Two die of hepatitis A in Clark County


CLARK COUNTY — The Clark County Combined Health District has confirmed two Clark County resident deaths related to hepatitis A. The cases have been thoroughly investigated and appropriate actions have been taken, but in order to protect the privacy of the families, additional details about the cases are not being released.

“The heartbreaking loss of these lives illustrates the seriousness of this outbreak, and we urge Clark County residents to practice good handwashing and to get vaccinated, especially if they fall into a high-risk population,” said Clark County Health Commissioner Charles Patterson. “We are working with our local and state partners to slow the spread of hepatitis A, but this disease is highly contagious and can spread rapidly, so prevention is critical.”

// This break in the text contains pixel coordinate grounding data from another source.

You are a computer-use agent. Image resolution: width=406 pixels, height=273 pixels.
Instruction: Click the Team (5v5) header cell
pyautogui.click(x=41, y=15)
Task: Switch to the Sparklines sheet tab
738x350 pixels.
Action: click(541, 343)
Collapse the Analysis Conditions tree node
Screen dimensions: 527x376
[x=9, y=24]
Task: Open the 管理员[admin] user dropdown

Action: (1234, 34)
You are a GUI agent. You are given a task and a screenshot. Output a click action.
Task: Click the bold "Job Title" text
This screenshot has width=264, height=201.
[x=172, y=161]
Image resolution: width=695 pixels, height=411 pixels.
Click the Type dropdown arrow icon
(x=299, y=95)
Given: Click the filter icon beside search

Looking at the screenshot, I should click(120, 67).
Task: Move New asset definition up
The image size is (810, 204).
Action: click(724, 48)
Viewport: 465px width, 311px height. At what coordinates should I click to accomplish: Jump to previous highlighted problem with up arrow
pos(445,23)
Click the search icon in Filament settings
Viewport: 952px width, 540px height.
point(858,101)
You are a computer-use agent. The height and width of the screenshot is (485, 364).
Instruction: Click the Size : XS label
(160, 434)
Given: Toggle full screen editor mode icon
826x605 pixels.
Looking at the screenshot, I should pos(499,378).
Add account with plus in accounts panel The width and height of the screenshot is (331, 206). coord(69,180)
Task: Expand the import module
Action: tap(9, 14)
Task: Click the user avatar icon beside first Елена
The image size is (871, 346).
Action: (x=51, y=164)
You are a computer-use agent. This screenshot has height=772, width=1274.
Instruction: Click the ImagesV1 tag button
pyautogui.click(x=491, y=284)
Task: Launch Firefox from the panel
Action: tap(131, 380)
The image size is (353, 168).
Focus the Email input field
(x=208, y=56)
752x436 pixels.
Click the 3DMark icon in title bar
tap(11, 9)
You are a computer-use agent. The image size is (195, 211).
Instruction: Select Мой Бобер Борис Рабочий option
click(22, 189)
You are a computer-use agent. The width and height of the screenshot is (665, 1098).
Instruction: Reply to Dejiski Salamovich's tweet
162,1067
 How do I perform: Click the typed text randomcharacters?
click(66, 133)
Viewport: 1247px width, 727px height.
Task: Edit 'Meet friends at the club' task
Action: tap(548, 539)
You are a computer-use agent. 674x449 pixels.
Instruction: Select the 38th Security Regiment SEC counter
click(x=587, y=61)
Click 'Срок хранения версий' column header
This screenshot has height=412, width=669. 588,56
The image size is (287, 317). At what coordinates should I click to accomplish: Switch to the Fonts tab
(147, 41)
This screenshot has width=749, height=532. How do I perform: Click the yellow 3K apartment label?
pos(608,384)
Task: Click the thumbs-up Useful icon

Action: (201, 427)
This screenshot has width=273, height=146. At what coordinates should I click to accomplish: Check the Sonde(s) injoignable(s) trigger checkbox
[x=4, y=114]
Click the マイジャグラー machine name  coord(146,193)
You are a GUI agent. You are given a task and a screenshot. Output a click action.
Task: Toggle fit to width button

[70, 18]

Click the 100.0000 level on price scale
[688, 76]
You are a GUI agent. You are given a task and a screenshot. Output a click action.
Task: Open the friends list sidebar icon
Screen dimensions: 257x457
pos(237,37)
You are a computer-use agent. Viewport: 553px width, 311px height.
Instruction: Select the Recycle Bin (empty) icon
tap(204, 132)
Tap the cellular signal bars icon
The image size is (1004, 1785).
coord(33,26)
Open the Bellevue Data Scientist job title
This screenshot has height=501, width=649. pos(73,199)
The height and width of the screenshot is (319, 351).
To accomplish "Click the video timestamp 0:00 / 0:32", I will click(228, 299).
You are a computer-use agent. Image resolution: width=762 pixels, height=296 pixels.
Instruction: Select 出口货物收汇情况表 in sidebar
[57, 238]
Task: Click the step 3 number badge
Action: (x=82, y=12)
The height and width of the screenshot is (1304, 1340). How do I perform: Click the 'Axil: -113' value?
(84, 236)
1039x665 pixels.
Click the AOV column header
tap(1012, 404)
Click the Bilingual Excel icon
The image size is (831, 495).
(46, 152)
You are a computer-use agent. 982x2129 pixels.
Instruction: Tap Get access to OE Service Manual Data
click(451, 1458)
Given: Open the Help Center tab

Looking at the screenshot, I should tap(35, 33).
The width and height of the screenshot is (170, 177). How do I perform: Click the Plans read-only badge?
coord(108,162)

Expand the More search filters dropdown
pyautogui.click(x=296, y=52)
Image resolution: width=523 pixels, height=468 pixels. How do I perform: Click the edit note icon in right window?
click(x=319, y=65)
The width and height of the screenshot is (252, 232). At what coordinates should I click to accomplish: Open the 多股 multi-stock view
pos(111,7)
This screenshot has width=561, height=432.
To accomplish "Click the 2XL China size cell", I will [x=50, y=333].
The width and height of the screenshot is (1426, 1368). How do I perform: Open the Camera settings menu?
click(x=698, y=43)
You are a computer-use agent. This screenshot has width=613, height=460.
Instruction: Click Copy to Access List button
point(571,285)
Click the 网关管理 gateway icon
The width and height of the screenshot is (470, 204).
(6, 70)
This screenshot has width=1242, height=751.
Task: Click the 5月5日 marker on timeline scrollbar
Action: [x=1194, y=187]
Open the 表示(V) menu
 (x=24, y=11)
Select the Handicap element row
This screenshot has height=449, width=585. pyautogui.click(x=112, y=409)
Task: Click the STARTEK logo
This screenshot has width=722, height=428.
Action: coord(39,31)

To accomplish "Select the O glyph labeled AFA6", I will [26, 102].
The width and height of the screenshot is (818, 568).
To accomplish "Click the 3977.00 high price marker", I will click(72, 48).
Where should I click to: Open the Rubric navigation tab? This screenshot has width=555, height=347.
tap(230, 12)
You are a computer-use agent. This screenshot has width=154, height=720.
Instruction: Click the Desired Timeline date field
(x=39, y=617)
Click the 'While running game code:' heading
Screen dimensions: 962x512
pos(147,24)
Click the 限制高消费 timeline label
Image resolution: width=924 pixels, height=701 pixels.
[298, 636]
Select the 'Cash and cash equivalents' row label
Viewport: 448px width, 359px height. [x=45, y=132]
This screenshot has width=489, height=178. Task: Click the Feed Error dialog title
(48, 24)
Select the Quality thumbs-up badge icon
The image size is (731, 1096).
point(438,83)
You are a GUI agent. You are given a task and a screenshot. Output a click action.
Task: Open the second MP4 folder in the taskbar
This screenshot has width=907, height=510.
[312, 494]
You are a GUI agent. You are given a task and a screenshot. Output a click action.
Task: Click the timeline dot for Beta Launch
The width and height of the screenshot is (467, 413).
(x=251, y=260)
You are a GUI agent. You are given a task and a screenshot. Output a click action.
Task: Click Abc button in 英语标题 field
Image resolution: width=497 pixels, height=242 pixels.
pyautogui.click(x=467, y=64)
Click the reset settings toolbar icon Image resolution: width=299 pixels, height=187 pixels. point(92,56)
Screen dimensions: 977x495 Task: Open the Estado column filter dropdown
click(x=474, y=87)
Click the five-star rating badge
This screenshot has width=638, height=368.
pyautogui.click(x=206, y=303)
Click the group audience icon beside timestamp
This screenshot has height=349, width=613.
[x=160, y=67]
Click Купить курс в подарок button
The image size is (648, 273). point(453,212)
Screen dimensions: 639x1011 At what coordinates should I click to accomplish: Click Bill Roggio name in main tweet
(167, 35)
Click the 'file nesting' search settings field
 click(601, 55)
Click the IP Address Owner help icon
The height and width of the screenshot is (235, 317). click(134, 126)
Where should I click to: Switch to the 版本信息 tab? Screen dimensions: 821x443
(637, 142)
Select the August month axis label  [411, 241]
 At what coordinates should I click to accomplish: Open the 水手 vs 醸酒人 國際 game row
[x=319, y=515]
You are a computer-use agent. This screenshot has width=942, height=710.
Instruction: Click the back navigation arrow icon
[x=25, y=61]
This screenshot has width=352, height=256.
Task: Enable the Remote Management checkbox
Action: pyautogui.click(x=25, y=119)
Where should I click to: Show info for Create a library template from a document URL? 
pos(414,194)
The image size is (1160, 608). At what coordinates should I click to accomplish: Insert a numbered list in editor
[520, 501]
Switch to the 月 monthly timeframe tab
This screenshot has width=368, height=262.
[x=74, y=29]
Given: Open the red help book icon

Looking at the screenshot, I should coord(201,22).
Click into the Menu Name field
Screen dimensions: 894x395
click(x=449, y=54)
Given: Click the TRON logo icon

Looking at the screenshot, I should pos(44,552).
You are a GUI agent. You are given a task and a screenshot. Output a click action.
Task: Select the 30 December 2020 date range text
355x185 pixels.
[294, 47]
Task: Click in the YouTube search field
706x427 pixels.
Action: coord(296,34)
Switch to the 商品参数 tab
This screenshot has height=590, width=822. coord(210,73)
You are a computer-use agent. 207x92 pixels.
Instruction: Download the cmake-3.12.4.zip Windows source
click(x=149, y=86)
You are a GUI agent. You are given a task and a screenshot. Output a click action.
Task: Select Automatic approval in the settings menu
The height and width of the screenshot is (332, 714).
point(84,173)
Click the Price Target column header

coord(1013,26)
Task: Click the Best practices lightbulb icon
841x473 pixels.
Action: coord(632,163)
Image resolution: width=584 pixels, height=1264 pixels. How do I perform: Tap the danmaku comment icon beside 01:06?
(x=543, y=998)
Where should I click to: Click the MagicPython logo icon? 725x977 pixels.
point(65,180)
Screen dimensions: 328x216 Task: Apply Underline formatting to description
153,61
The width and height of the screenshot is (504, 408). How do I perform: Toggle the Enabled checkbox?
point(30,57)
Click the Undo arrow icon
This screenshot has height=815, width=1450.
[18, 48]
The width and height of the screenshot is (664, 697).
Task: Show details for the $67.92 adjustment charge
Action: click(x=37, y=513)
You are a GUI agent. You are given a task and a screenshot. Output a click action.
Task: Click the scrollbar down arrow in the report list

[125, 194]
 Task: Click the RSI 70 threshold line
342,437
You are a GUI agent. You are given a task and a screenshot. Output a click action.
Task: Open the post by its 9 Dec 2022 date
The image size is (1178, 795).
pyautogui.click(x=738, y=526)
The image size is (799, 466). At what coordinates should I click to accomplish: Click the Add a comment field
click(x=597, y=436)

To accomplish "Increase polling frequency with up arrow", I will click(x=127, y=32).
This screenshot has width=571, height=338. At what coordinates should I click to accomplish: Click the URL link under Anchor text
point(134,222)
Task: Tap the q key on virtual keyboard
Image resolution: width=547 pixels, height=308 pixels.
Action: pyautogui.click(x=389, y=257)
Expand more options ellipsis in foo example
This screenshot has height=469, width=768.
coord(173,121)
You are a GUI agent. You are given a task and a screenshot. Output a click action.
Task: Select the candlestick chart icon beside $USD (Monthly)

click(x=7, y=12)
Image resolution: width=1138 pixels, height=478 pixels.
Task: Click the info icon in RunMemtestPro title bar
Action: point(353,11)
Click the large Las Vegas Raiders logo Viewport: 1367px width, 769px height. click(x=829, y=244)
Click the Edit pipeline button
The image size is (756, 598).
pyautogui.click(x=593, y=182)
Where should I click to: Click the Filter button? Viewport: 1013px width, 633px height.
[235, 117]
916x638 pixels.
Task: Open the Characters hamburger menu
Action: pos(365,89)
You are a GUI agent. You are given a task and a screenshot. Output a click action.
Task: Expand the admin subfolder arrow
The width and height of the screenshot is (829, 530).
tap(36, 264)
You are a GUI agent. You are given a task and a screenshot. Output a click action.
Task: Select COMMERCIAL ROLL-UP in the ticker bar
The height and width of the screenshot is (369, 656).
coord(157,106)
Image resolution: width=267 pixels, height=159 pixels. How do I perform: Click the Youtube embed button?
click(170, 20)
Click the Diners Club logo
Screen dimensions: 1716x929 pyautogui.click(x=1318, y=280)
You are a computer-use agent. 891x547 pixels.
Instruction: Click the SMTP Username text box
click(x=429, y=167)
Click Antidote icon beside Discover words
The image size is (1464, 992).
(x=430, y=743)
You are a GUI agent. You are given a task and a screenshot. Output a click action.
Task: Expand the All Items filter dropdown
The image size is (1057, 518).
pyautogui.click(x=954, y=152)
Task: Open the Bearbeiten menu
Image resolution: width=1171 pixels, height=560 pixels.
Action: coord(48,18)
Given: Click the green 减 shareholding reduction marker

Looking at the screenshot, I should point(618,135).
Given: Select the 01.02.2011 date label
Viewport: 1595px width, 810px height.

Hepatitis A is a vaccine-preventable liver disease that is spread when hands, food or objects contaminated with stool are put in the mouth. It can be spread by close contact with a person who is sick with hepatitis A, eating food prepared by a person with hepatitis A or sexual contact with a person with hepatitis A. Getting vaccinated and practicing proper handwashing is the best way to prevent hepatitis A.

CCCHD has been investigating cases, conducting outreach and providing vaccinations since a statewide outbreak was declared in 2018. To date, CCCHD has investigated 43 cases of hepatitis A. According to a press release by the Clark County Combined Health District, public health also continues to provide vaccines in the community, focusing efforts on at-risk populations.

People at increased risk for hepatitis A include people who use drugs, men who have sex with men, people experiencing homelessness, people who have been recently incarcerated and travelers to locations where hepatitis A is common.

Hepatitis A vaccines are available from healthcare providers, retail pharmacies and local health departments. Residents are encouraged to call ahead first to make sure a particular location has the vaccine on hand and to make an appointment when necessary. The vaccine is covered by most insurance plans.